Problem to solve.
If you see a picture in the data below, omit it and copy the rest exactly.

Collected data:
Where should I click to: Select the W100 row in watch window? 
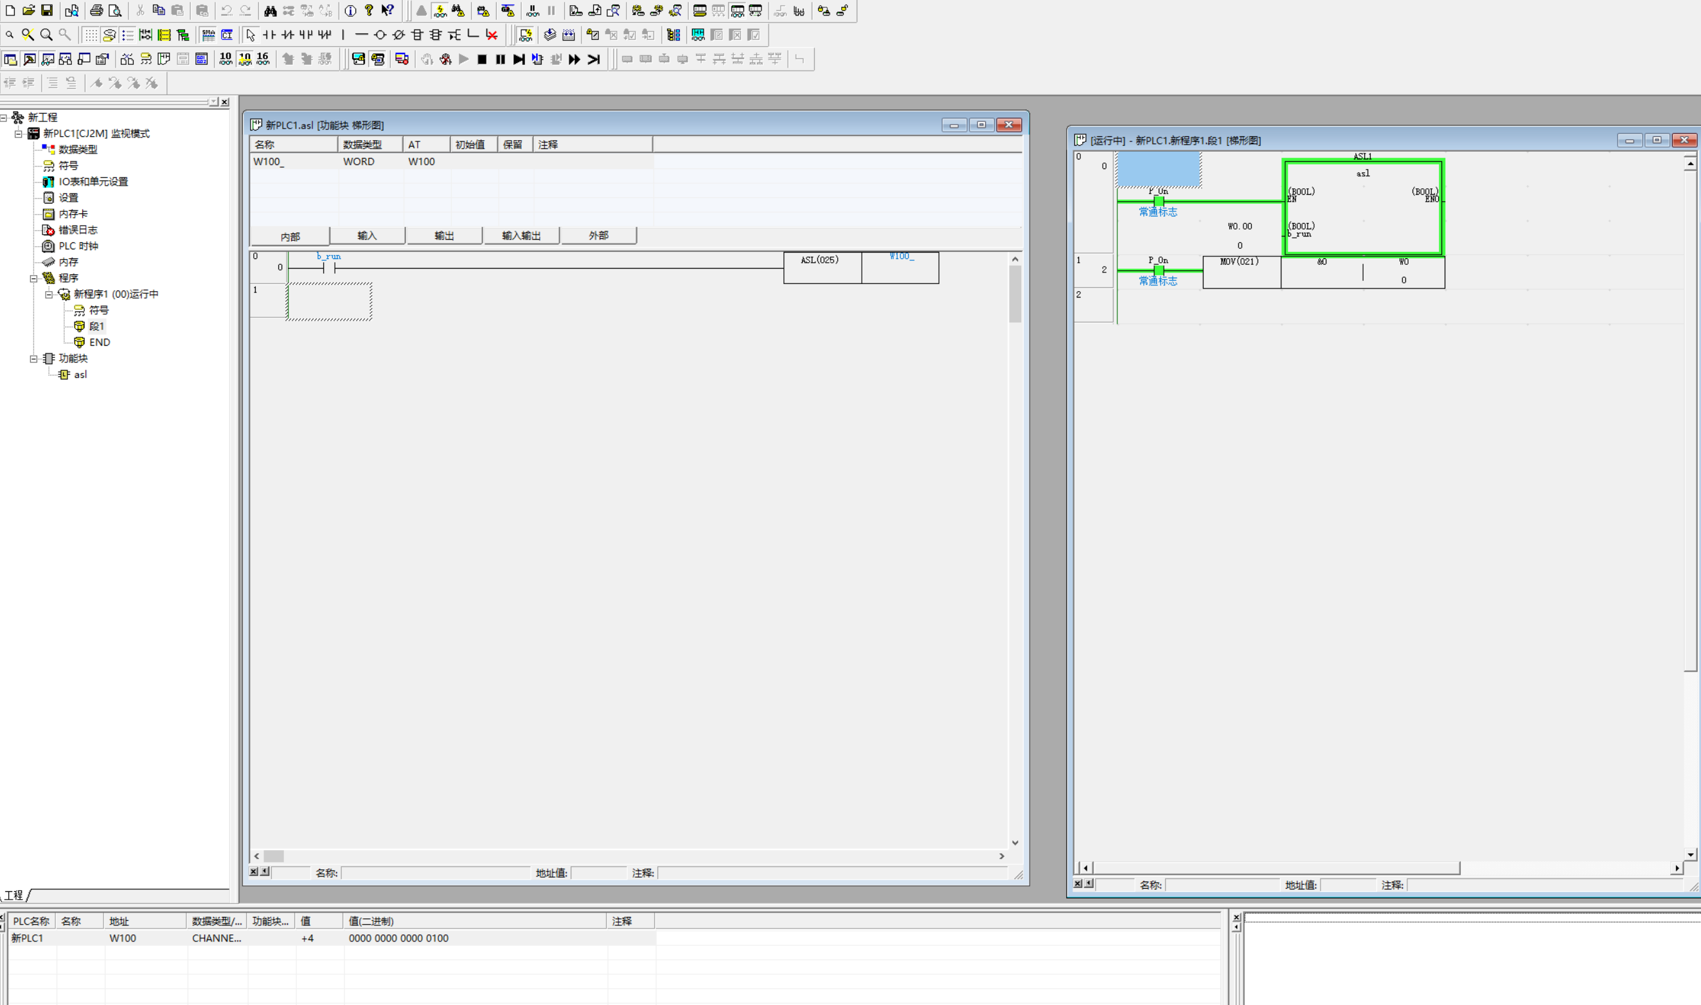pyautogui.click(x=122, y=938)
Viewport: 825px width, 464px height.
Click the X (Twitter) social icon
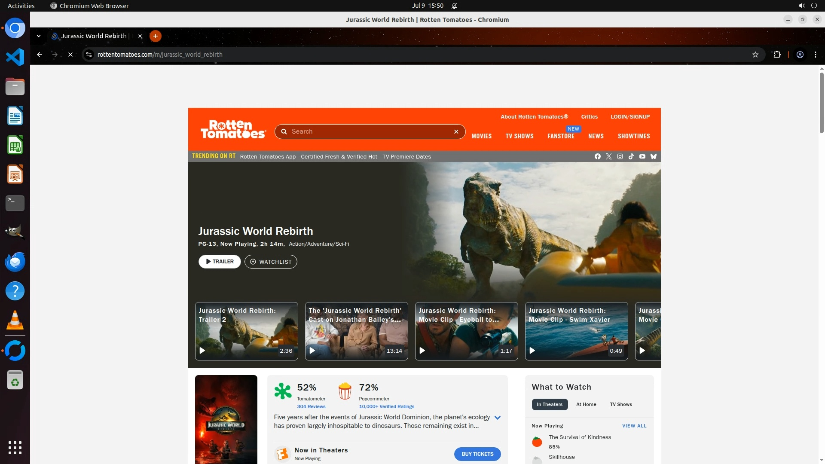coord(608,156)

Solution to this problem.
Where should I click to: Select the W100 row in watch window? 
pyautogui.click(x=122, y=938)
Viewport: 825px width, 464px height.
Click the X (Twitter) social icon
coord(608,156)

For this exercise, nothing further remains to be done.